→ **Your goal**
Copy the rows below verbatim, starting with the first row and stopping after the row that contains "(x=557, y=131)"; include both of those rows.

→ **Material provided**
▼▼▼

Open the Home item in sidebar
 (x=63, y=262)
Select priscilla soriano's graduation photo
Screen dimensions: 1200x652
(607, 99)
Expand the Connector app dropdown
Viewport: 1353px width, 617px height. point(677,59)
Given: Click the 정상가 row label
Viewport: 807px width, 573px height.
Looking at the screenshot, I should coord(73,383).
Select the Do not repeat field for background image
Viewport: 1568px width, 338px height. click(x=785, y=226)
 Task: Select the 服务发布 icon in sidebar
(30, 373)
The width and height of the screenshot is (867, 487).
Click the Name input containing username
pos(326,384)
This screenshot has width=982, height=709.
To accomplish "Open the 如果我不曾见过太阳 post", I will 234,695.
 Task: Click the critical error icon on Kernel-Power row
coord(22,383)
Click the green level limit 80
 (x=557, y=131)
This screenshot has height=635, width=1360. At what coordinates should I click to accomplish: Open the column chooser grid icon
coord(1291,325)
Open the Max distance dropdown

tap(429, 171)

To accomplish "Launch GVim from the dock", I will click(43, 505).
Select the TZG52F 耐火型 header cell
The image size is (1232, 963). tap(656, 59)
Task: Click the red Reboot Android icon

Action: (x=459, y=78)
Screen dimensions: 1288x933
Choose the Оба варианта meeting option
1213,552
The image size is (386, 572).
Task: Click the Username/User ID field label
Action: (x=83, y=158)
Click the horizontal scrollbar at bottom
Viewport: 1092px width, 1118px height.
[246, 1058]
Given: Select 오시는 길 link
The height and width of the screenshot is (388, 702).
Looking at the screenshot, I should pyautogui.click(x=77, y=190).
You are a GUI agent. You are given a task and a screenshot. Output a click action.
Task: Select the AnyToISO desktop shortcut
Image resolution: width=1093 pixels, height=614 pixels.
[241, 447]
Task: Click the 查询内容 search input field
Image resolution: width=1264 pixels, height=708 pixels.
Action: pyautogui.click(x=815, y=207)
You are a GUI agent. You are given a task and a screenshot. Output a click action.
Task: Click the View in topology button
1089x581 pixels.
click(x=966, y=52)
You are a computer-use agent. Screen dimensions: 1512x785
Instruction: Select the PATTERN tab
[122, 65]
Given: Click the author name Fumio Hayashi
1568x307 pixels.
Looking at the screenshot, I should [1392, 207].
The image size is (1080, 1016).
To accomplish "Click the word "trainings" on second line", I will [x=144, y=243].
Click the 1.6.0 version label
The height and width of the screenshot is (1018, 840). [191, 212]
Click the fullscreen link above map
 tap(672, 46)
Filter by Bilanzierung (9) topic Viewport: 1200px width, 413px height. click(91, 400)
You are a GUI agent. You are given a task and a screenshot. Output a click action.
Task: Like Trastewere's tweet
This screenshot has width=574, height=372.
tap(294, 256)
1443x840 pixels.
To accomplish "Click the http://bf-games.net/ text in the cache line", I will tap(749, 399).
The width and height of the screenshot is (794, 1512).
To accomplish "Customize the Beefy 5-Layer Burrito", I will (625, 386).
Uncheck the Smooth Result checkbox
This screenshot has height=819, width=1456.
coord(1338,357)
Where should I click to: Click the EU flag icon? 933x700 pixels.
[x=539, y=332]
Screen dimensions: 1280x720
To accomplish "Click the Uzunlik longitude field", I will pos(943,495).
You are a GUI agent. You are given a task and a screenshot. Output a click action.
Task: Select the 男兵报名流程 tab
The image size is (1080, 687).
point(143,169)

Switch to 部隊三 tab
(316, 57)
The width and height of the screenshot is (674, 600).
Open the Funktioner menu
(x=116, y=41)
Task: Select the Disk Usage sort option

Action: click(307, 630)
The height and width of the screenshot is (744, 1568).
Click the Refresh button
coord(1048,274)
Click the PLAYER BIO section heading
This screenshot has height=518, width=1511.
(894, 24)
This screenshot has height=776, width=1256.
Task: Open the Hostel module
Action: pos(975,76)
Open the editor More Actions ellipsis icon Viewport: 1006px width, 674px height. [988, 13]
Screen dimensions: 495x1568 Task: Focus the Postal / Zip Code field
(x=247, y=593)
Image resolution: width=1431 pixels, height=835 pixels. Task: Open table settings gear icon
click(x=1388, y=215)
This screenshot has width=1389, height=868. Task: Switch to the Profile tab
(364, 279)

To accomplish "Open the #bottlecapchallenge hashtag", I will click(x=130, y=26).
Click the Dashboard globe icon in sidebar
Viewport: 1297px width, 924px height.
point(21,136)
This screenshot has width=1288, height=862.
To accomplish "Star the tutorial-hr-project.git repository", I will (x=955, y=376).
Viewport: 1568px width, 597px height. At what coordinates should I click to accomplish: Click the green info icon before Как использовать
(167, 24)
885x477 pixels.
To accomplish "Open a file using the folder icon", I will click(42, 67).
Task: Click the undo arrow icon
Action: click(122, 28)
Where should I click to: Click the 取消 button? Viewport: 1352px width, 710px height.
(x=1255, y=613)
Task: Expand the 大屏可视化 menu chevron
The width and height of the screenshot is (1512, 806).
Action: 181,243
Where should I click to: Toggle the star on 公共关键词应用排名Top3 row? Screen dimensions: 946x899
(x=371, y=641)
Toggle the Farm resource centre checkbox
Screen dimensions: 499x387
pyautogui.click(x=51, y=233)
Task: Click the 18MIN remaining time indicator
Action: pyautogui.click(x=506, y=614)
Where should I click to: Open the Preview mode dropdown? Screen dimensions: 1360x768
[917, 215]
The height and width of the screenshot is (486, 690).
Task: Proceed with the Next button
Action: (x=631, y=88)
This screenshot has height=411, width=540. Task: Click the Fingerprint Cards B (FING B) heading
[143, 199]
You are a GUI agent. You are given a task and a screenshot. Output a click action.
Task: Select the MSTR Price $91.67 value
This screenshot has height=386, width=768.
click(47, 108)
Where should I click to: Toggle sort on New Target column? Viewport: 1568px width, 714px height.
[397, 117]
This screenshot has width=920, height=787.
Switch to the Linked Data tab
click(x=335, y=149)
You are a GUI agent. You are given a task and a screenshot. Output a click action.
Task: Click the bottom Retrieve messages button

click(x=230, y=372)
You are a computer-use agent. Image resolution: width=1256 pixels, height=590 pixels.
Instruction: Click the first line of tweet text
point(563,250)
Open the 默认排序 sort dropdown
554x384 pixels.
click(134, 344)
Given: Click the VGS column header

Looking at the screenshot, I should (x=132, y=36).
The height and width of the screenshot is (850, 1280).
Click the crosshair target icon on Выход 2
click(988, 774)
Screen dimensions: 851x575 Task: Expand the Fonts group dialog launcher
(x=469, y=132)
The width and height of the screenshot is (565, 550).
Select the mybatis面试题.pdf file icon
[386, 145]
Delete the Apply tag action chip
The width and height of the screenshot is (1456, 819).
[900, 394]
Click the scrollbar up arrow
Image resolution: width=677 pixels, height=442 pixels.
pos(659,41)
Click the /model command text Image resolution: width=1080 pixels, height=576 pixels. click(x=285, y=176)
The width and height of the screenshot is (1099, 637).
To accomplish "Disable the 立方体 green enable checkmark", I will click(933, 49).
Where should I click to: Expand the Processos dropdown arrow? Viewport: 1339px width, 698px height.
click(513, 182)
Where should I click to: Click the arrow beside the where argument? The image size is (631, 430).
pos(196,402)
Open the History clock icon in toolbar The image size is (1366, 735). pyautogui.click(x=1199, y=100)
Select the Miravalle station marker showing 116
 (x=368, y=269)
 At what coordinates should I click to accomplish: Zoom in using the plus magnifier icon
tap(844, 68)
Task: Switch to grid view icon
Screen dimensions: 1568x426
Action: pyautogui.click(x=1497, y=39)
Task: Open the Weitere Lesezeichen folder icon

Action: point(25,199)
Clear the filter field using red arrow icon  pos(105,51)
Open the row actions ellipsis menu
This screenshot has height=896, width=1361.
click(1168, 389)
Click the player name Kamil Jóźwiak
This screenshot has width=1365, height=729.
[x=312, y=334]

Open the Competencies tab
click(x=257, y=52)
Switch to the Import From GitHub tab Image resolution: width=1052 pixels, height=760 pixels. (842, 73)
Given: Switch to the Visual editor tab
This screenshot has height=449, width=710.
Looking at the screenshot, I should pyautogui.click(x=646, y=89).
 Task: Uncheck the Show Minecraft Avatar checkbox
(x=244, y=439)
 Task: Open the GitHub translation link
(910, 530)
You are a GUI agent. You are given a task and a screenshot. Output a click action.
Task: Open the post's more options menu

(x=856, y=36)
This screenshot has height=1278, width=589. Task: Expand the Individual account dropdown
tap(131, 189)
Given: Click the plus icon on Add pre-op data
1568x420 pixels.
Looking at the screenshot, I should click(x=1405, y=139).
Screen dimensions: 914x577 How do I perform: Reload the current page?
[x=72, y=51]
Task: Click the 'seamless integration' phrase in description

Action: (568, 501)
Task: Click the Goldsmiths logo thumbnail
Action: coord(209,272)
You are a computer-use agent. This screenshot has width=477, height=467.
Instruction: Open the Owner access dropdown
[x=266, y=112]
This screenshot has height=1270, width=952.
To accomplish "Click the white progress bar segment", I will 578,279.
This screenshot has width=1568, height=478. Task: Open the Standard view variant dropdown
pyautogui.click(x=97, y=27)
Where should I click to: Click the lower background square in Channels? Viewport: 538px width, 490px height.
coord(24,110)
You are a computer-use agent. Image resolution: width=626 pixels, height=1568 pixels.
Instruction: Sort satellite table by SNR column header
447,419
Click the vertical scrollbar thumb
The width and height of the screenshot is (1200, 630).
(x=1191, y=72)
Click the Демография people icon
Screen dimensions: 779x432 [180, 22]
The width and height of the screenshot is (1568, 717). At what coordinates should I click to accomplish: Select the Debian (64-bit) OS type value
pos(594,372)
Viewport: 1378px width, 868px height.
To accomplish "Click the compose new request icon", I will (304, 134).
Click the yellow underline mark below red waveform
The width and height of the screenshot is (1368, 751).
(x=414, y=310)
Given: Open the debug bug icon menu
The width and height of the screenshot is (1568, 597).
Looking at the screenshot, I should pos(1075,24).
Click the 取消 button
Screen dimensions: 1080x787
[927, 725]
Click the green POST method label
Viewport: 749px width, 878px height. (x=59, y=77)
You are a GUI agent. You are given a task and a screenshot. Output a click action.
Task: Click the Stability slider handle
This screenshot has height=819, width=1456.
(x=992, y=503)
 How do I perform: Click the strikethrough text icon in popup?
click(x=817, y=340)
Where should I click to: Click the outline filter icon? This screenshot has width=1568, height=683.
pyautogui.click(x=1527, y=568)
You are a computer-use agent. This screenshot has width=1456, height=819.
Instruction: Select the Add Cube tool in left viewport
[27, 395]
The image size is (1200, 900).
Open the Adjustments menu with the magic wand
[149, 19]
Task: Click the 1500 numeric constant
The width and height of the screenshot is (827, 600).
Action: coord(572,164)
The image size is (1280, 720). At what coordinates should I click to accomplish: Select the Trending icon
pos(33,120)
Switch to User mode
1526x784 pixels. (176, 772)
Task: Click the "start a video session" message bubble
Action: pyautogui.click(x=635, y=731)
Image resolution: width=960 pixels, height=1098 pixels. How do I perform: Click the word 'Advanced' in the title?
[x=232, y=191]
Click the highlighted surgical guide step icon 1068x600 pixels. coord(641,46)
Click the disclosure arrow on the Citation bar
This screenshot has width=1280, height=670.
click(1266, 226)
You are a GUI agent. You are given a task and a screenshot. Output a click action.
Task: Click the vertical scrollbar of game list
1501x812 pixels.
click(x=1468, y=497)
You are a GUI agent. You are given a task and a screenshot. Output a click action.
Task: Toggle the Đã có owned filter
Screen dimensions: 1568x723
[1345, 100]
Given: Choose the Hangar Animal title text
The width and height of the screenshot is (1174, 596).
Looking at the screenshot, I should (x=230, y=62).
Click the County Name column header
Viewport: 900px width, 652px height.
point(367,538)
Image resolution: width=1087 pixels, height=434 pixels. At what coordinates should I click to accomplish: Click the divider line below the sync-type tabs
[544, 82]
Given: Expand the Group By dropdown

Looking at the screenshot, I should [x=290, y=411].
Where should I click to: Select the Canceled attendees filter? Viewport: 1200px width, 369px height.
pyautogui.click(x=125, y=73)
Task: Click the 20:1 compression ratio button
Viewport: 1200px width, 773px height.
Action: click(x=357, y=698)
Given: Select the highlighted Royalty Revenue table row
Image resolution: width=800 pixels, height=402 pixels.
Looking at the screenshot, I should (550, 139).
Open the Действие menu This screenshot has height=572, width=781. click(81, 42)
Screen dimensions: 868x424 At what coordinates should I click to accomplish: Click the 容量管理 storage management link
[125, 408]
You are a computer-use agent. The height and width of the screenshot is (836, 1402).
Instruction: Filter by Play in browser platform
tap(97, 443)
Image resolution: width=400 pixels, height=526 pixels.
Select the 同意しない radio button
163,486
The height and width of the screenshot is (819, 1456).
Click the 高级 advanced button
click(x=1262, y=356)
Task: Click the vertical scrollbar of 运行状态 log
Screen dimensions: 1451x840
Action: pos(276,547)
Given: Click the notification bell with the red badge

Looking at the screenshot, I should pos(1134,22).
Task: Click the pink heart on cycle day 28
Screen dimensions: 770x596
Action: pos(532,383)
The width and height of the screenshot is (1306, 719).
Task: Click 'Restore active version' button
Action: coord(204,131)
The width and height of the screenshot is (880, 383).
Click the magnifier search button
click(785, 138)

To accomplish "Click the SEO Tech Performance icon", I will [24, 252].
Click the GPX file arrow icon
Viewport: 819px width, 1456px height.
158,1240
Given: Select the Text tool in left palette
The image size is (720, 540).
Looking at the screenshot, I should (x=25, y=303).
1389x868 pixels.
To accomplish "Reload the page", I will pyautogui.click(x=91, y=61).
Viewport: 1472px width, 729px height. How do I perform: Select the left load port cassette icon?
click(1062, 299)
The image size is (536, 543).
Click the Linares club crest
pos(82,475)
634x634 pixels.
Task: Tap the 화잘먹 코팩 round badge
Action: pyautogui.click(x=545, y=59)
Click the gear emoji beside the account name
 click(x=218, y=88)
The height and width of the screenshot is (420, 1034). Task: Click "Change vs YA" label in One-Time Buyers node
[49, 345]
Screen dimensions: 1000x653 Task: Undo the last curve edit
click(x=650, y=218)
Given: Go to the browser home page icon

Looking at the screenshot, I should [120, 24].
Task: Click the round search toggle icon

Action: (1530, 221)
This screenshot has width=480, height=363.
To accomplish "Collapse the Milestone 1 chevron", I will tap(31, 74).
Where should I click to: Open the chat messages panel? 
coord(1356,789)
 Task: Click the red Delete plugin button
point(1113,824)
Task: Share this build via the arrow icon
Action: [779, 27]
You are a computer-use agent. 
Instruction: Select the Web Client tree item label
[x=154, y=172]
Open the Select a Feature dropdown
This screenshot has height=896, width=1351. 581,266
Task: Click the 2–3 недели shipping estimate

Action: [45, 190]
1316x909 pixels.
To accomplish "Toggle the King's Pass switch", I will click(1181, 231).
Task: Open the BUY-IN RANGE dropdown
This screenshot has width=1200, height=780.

▲▲▲

→ **Final answer**
Open the Home item in sidebar
 (x=63, y=262)
Select priscilla soriano's graduation photo
Screen dimensions: 1200x652
(607, 99)
Expand the Connector app dropdown
Viewport: 1353px width, 617px height. point(677,59)
Given: Click the 정상가 row label
Viewport: 807px width, 573px height.
Looking at the screenshot, I should coord(73,383).
Select the Do not repeat field for background image
Viewport: 1568px width, 338px height. click(x=785, y=226)
 Task: Select the 服务发布 icon in sidebar
(30, 373)
The width and height of the screenshot is (867, 487).
Click the Name input containing username
pos(326,384)
This screenshot has width=982, height=709.
To accomplish "Open the 如果我不曾见过太阳 post", I will 234,695.
 Task: Click the critical error icon on Kernel-Power row
coord(22,383)
Click the green level limit 80
 (x=557, y=131)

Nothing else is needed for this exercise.